En su mensaje para la Jornada mundial de la Juventud, que celebraremos el próximo Domingo de Ramos, Juan Pablo II escribe que María expresó, en las palabras pronunciadas en Caná, «el secreto más profundo de su vida».

Por consiguiente, es muy importante para nosotros conocer también a la Virgen a través de su afirmación llena de preocupación: No tienen vino.

Ya hemos visto cómo el texto de san Juan que estamos meditando es una fuente profunda en la que podemos distinguir tres niveles distintos: primero, el nivel de los sucesos que se narran, es decir, el de las personas, los grupos, las situaciones, los símbolos que nos presenta el evangelista en la realidad histórica del episodio. Está luego el nivel de la profecía eclesial: Juan y la Iglesia primitiva reflexionaron sobre el texto, sintiéndolo como profecía sobre la Iglesia. Y el tercer nivel es el de la profecía cósmica, en el sentido de que este trozo es profecía sobre el mundo, sobre la historia considerada desde la perspectiva del Dios que salva.

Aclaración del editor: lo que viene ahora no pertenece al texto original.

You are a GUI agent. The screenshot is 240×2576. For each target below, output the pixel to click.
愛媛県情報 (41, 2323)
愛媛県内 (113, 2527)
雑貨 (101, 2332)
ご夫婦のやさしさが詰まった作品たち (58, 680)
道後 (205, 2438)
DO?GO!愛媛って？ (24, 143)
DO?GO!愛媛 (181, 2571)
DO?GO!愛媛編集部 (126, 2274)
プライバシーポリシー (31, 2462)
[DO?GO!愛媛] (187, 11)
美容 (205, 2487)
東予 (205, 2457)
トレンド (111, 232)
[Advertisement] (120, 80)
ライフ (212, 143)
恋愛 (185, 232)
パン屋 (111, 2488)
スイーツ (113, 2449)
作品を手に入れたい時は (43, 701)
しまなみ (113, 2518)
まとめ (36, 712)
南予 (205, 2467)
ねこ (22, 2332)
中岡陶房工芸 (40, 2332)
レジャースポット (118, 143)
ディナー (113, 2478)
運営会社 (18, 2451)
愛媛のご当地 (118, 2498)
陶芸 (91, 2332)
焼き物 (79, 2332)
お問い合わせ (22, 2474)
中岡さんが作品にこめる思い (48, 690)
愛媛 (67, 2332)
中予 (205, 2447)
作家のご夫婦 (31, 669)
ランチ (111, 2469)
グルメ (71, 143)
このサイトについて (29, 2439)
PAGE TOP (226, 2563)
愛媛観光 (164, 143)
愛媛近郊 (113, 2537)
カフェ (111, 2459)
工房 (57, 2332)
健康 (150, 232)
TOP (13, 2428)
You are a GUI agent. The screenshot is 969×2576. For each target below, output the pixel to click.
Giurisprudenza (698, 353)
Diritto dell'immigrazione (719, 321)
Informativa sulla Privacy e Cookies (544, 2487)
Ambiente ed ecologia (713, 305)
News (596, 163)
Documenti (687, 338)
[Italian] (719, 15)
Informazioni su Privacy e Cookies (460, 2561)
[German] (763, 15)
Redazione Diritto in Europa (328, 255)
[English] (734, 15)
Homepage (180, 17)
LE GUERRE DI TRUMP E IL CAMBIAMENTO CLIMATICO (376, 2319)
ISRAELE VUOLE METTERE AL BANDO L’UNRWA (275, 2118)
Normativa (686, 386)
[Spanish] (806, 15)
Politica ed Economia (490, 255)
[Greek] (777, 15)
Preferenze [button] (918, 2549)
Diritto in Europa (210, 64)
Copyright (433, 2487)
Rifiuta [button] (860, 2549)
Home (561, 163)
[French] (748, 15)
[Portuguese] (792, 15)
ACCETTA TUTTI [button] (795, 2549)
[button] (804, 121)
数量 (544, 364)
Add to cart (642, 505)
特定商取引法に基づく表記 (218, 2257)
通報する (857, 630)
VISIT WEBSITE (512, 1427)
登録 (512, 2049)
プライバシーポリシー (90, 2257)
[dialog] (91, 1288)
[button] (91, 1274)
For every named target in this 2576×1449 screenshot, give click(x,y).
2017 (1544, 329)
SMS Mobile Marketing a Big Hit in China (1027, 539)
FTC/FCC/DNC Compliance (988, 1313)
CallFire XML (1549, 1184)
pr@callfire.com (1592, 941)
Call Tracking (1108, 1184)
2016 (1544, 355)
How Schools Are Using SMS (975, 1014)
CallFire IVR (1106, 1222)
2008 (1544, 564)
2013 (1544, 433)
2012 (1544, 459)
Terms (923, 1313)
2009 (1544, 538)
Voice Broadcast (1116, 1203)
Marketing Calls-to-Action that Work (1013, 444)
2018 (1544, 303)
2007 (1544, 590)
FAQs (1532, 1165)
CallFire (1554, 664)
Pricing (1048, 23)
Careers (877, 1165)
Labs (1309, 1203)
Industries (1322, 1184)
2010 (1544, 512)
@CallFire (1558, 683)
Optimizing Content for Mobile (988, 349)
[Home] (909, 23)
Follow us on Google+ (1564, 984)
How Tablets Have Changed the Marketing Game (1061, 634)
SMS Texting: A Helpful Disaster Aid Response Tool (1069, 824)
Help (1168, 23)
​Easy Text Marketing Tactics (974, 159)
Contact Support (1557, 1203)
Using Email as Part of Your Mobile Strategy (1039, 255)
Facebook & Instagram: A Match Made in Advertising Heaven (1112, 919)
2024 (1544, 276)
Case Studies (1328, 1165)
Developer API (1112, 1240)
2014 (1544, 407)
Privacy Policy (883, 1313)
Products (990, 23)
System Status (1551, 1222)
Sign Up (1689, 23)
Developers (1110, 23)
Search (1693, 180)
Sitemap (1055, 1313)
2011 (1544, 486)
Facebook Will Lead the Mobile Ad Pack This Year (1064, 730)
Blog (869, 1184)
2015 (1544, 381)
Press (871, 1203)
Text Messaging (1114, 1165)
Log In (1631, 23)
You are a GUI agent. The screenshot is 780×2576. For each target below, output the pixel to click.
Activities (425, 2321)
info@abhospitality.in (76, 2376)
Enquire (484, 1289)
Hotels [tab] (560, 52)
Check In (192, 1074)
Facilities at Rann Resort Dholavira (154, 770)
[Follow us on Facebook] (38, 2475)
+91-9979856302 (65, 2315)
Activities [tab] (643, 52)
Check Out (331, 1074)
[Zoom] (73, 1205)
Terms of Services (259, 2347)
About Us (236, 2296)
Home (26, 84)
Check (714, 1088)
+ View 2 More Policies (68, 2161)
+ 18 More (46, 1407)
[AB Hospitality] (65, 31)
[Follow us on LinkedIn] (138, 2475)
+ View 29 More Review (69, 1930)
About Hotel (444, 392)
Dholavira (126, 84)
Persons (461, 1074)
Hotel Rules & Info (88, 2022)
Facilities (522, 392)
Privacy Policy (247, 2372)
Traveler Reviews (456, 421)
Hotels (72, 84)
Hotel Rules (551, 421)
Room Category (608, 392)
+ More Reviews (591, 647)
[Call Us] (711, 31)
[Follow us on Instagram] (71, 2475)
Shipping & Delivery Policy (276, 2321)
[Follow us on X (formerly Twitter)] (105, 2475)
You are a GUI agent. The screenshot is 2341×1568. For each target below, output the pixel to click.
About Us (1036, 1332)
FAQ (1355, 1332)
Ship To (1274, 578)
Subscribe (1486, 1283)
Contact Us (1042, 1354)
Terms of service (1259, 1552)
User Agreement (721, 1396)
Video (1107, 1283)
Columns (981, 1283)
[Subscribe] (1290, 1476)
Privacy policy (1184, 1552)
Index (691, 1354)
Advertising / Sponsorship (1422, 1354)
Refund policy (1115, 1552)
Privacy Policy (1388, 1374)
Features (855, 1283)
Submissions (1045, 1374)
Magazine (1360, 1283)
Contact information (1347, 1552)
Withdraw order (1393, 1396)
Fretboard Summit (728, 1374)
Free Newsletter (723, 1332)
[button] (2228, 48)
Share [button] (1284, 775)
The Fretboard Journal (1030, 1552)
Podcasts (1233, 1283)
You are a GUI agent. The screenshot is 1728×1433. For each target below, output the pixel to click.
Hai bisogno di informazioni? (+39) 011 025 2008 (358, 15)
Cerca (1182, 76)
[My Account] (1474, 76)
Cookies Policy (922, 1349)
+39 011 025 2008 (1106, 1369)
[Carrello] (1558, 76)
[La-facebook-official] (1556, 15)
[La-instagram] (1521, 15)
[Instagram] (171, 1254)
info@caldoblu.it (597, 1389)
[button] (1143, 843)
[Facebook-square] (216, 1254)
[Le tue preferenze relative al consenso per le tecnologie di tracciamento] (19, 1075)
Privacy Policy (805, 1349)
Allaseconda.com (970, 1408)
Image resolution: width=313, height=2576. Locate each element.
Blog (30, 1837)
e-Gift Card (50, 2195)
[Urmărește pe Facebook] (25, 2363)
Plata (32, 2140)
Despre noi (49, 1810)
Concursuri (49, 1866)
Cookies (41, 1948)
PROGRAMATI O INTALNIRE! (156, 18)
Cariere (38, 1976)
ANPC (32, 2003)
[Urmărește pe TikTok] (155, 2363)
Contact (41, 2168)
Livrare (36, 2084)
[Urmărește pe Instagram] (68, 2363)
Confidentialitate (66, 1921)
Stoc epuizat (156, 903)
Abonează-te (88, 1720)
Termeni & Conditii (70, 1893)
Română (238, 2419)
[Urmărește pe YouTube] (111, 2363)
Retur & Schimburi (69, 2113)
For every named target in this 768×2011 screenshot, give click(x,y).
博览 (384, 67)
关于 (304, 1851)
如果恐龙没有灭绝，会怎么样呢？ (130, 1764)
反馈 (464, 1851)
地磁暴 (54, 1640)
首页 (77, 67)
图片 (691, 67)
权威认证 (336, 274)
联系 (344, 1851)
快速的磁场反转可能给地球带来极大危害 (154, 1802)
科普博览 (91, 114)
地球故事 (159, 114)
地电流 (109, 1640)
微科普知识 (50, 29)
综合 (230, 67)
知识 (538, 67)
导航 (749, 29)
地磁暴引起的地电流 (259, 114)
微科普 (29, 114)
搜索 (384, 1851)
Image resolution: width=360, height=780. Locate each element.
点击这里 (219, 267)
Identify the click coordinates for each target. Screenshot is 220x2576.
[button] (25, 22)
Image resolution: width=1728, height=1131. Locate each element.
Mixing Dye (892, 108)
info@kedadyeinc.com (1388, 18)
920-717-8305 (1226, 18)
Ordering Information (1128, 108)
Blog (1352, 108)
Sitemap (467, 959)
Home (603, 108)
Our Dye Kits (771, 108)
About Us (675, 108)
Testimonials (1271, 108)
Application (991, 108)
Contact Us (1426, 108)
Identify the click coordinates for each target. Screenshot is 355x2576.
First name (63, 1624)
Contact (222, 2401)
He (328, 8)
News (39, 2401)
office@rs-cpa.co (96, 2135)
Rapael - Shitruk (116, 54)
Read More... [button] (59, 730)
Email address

Esta tarde deseamos comprender qué significa la falta de vino a nivel de nuestra experiencia de Iglesia y de sociedad. El versículo del Salmo: "Tú has dado a mi corazón más alegría que cuando abundan el trigo y el vino nuevo" (Sal 4,8), habla de la alegría del trigo, que es la alegría de todas las realidades, necesarias para sobrevivir. Todavía podemos hoy comprender esto si miramos a algunos países del tercero y del cuarto mundo, sobre todo a los paises sometidos a la sequía y a las grandes calamidades naturales; en Bangladesh, que visité hace algunas semanas, podemos llamarlo «la alegría del arroz)), que es el alimento base de la región. Cuando la estación es buena y se cosecha cierta cantidad de arroz, la alegría de la gente es enorme, ya que el espectro del hambre desaparece para algunos meses, a no ser que sobrevenga un aluvión o un tifón. Así pues, para aquellas poblaciones significa que Alá les ha asegurado el puñado diario de arroz, y estalla la alegría.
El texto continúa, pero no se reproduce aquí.